START DATA EXCERPTS

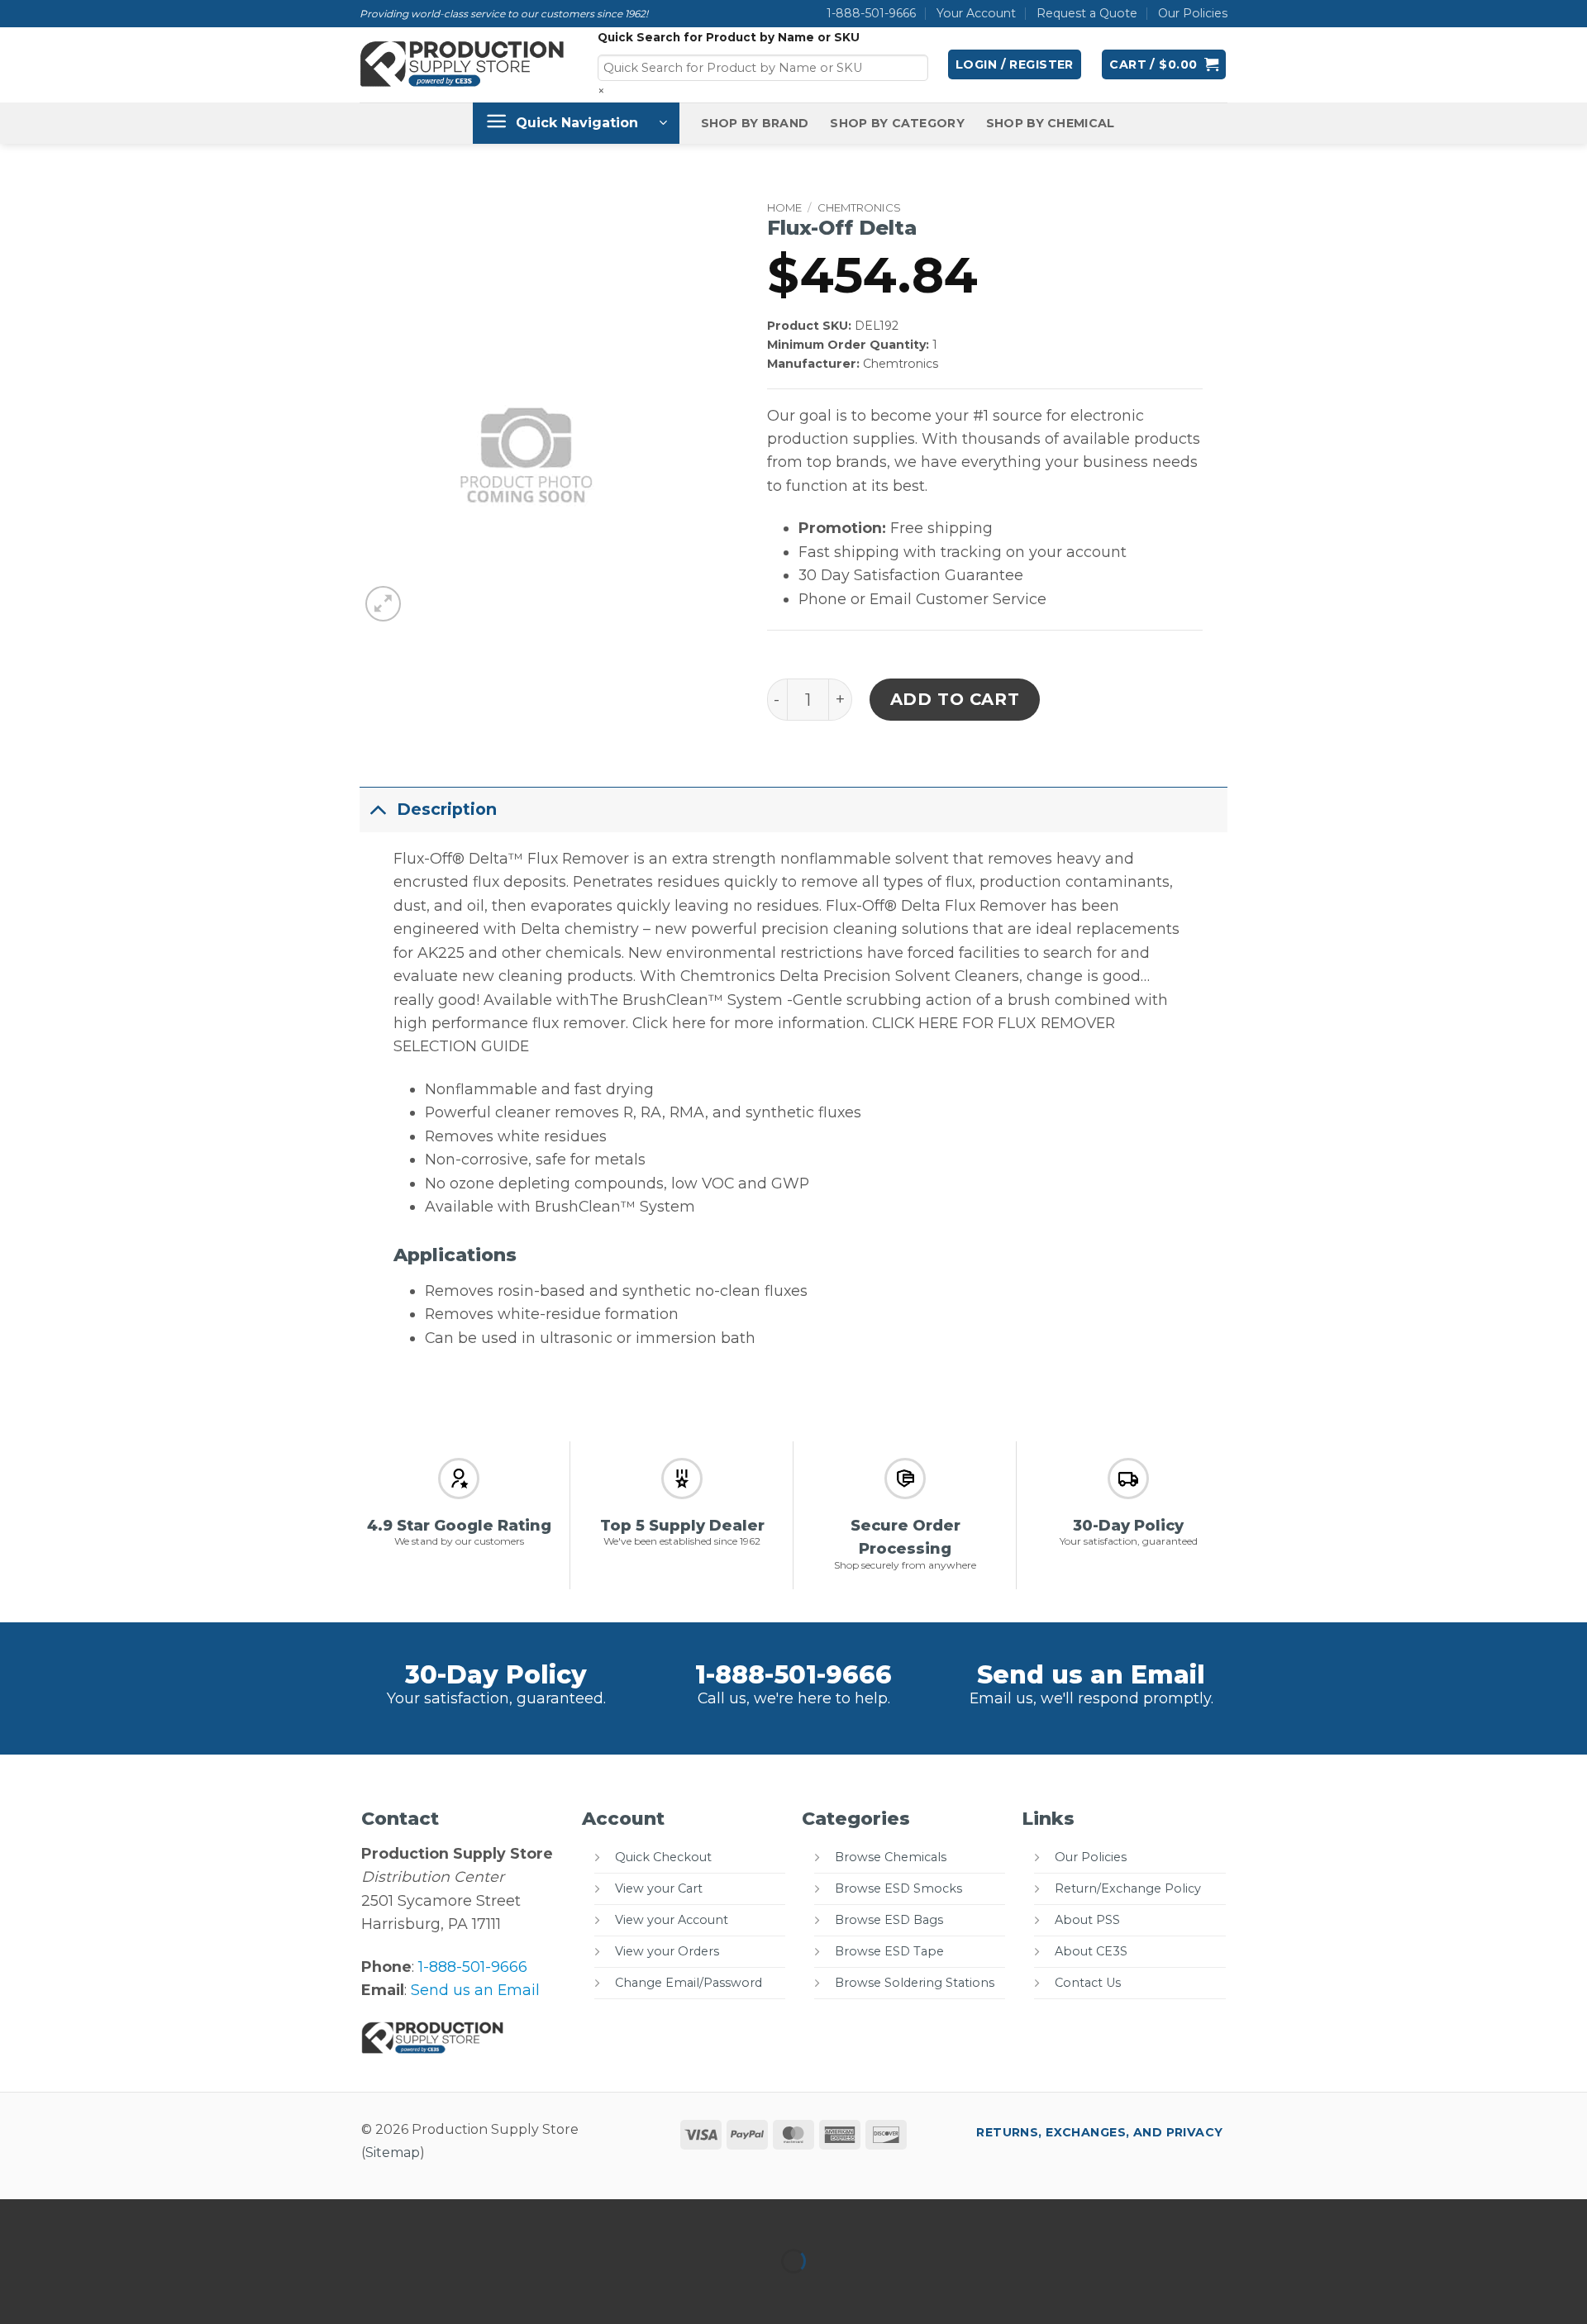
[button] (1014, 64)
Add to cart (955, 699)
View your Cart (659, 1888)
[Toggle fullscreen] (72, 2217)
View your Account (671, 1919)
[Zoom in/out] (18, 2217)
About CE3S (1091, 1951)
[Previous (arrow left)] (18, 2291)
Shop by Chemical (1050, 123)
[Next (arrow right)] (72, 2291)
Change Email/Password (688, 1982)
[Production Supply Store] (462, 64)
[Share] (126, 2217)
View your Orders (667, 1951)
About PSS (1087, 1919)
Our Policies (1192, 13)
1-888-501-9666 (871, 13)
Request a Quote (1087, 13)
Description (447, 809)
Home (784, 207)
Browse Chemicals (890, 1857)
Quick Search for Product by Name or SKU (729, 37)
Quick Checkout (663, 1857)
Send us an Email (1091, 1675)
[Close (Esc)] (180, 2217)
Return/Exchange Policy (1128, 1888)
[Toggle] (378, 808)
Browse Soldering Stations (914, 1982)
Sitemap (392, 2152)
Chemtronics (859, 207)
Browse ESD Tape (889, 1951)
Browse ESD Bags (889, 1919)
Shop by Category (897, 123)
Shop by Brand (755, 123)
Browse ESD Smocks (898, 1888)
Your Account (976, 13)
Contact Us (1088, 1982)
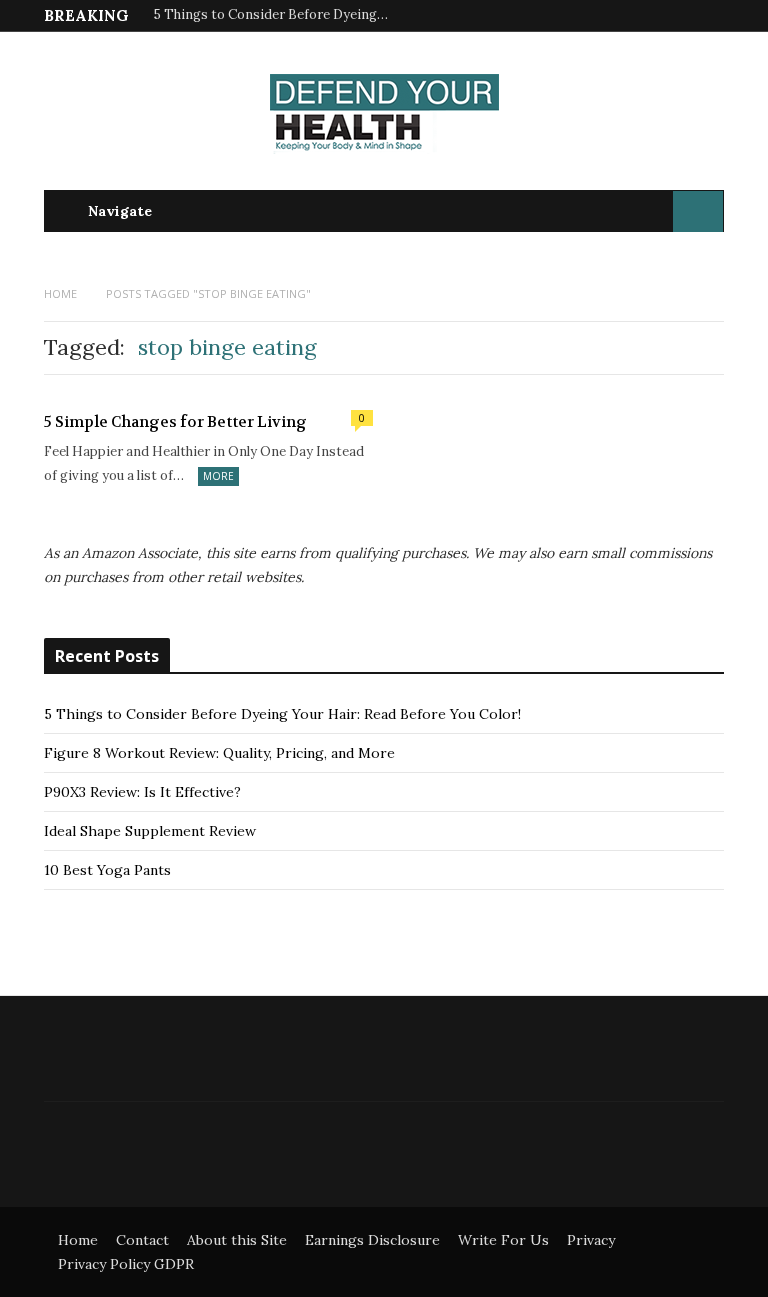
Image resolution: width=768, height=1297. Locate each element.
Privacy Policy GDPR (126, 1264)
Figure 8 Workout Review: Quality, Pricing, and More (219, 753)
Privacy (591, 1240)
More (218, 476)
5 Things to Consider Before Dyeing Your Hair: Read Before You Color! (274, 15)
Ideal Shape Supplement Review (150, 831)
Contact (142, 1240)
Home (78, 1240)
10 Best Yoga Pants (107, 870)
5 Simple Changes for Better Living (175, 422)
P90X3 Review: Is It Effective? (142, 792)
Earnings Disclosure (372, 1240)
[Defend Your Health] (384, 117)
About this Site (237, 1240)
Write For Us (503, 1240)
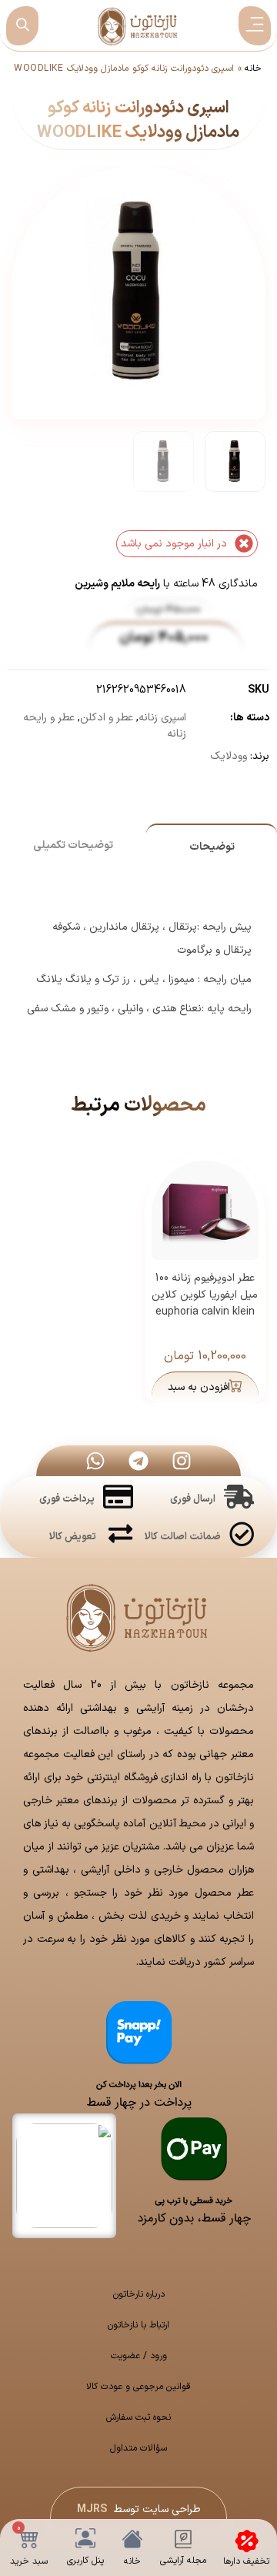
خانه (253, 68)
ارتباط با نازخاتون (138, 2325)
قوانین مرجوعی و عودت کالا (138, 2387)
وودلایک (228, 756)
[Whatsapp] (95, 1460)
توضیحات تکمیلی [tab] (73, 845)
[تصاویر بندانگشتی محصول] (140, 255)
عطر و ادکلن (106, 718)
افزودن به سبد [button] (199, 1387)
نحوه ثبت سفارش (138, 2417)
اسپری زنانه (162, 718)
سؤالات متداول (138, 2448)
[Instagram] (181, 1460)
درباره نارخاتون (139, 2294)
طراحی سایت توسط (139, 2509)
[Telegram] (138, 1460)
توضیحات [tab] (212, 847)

END DATA EXCERPTS

§ **WHAT THE EXERCISE ASKS**
Copy each line of the data that includes the word "More".

§ **SOLUTION FOR THIS TASK**
Figure 8 Workout Review: Quality, Pricing, and More (219, 753)
More (218, 476)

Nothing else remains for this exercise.